I'm not saying that there is a bottleneck of resource-provider scheduler in fulfilling current design goal. The ability of resource-provider scheduler is already proven by a nice modeling tool implemented by Jay, I trust it. But I care more about the actual limit of each design and how easily they can be extended to increase that limit. That's why I turned to make efforts in scheduler functional test framework(https://review.openstack.org/#/c/281825/). I finally want to test scheduler functionality using greenthreads in the gate, and test the performance and placement of each design using real processes. And I hope the scheduler can open to both centralized and distributed design.
I've updated my understanding of three designs: https://docs.google.com/document/d/1iNUkmnfEH3bJHDSenmwE4A1Sgm3vnqa6oZJWtTumAkw/edit?usp=sharing
The "cache updates" arrows are changed to "resource updates" in resource-provider scheduler, because I think resource updates from virt driver are still needed to be updated to the central database. Hope this time it's right.
As the first step towards shared-state scheduler, the required changes are kept at minimum. There are no db modifications needed, so no rolling upgrade issues in data migration. The new scheduler can decide not to make decisions to old compute nodes, or try to refresh host states from db and use legacy way to make decisions until all the compute nodes are upgraded.

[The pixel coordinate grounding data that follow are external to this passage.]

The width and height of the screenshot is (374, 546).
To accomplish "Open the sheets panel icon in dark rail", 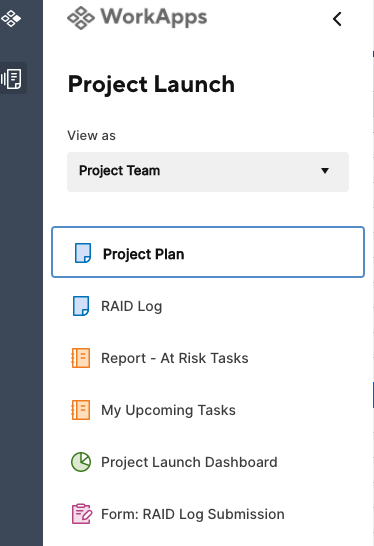I will (x=11, y=78).
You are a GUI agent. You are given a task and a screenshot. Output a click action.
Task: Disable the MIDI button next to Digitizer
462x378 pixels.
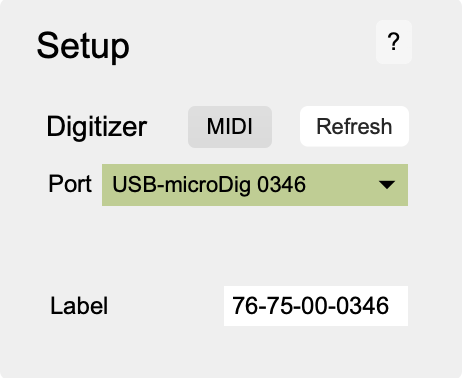click(x=230, y=127)
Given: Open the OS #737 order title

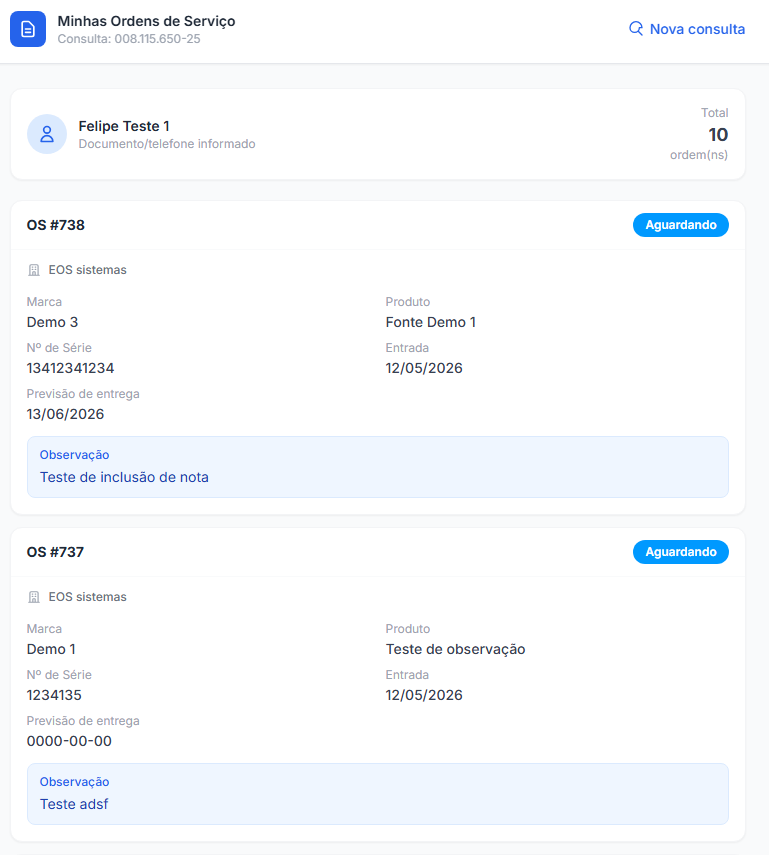Looking at the screenshot, I should click(55, 552).
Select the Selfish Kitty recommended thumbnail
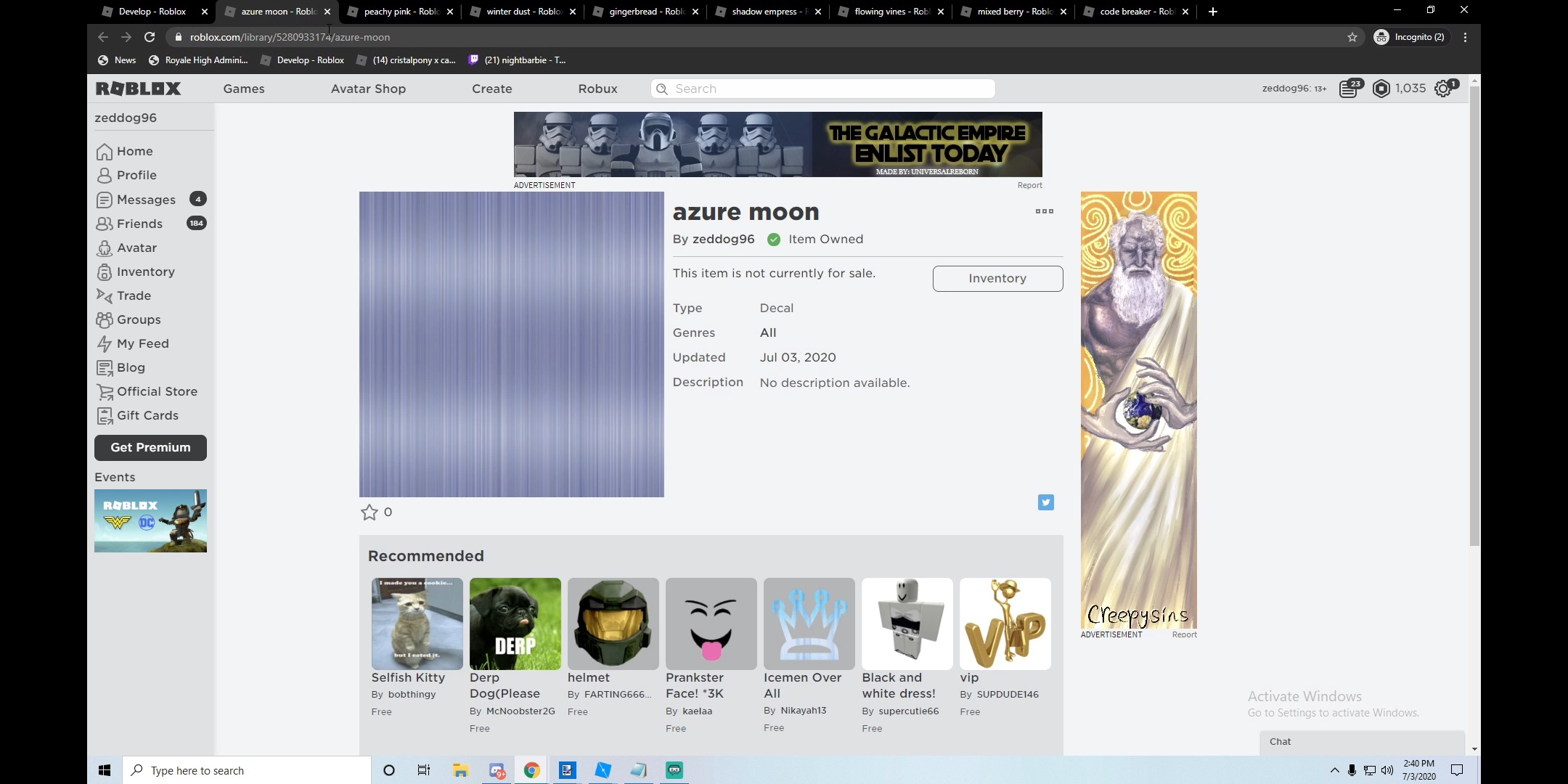This screenshot has width=1568, height=784. click(417, 623)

I have to admit that my prototype still lack efforts to deal with overwhelming messages. This design works best using the distributed message queue. Also if we try to initiate multiple scheduler processes/workers in a single host, there are a lot more to be done to reduce update messages between compute nodes and scheduler workers. But I see the potential of distributed resource management/scheduling and would like to make efforts in this direction.
If we are agreed that the final decision accuracy are guaranteed in both directions, we should care more about the final decision throughput of both design. Theoretically it is better because the final consumptions are made distributedly, but there exists difficulties in reaching that limit. However, the centralized design is easier to approach its theoretical performance because of the lightweight implementation inside scheduler and the powerful underlying database.

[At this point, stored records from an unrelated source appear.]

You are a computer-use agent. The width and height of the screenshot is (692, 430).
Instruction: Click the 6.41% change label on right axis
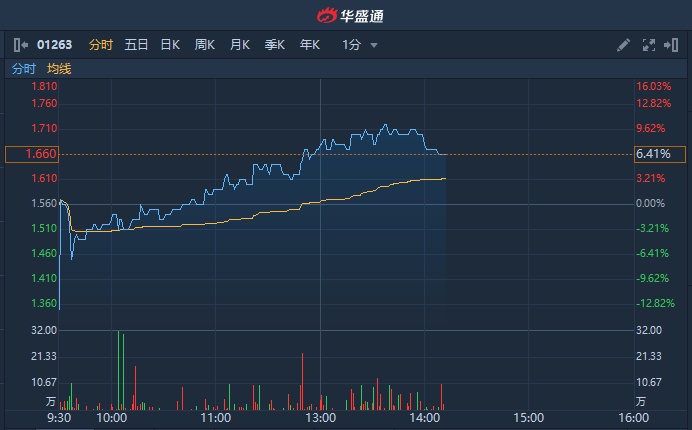(660, 155)
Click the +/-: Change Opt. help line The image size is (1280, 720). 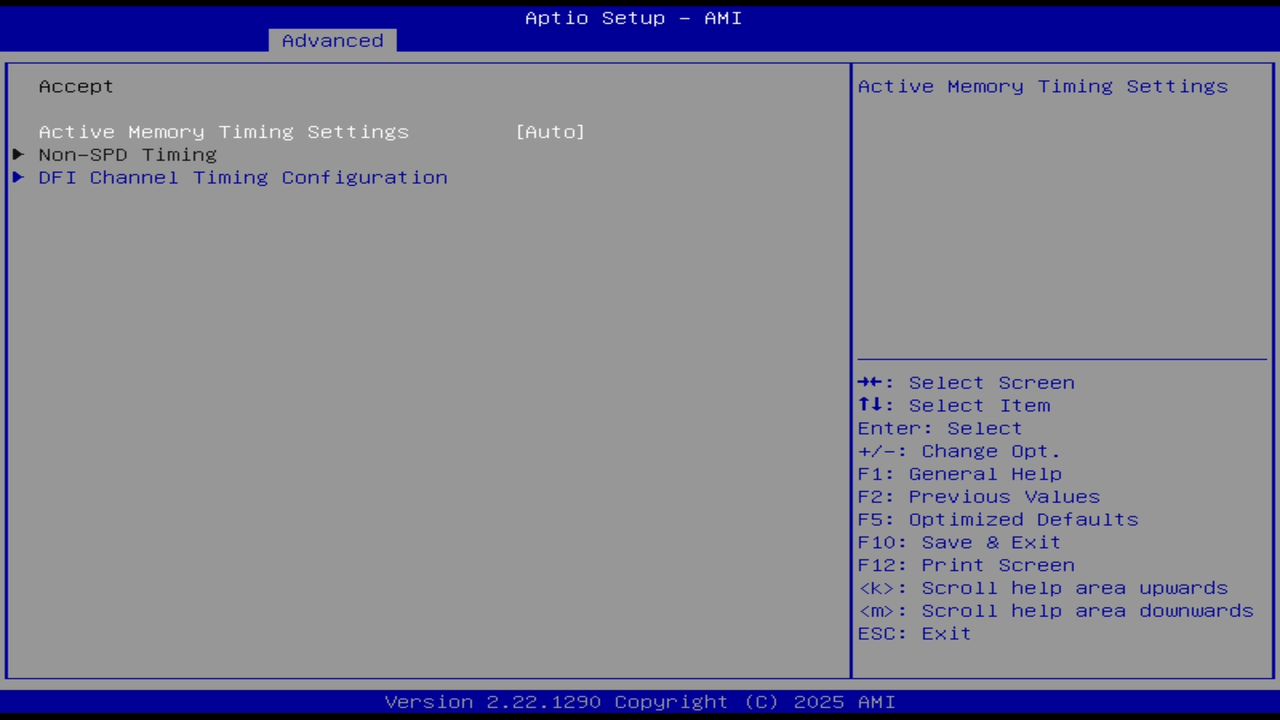958,451
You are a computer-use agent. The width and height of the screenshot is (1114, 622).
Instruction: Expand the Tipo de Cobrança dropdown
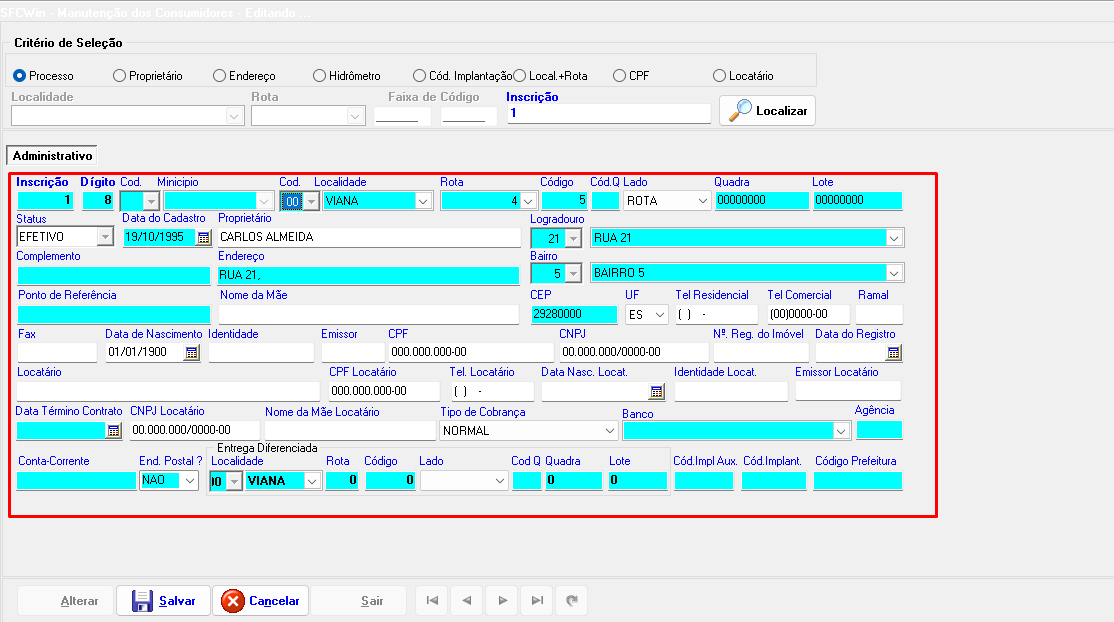[609, 430]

> -----Original Message-----
> From: Jay Pipes [mailto:jaypipes at gmail.com]
> Sent: Wednesday, February 24, 2016 8:11 AM
> To: Sylvain Bauza <sbauza at redhat.com>; OpenStack Development Mailing List
> (not for usage questions) <openstack-dev at lists.openstack.org>; Cheng, Yingxin
> <yingxin.cheng at intel.com>
> Subject: Re: [openstack-dev] [nova] A prototype implementation towards the
> "shared state scheduler"
> On 02/22/2016 04:23 AM, Sylvain Bauza wrote:
> > I won't argue against performance here. You made a very nice PoC for
> > testing scaling DB writes within a single python process and I trust
> > your findings. While I would be naturally preferring some
> > shared-nothing approach that can horizontally scale, one could mention
> > that we can do the same with Galera clusters.
> a) My benchmarks aren't single process comparisons. They are multi-process
> b) The approach I've taken is indeed shared-nothing. The scheduler processes do
> not share any data whatsoever.
> c) Galera isn't horizontally scalable. Never was, never will be. That isn't its
> strong-suit. Galera is best for having a synchronously-replicated database cluster
> that is incredibly easy to manage and administer but it isn't a performance
> panacea. It's focus is on availability not performance :)
> > That said, most of the operators run a controller/compute situation
> > where all the services but the compute node are hosted on 1:N hosts.
> > Implementing the resource-providers-scheduler BP (and only that one)
> > will dramatically increase the number of writes we do on the scheduler
> > process (ie. on the "controller" - quoting because there is no notion
> > of a "controller" in Nova, it's just a deployment choice).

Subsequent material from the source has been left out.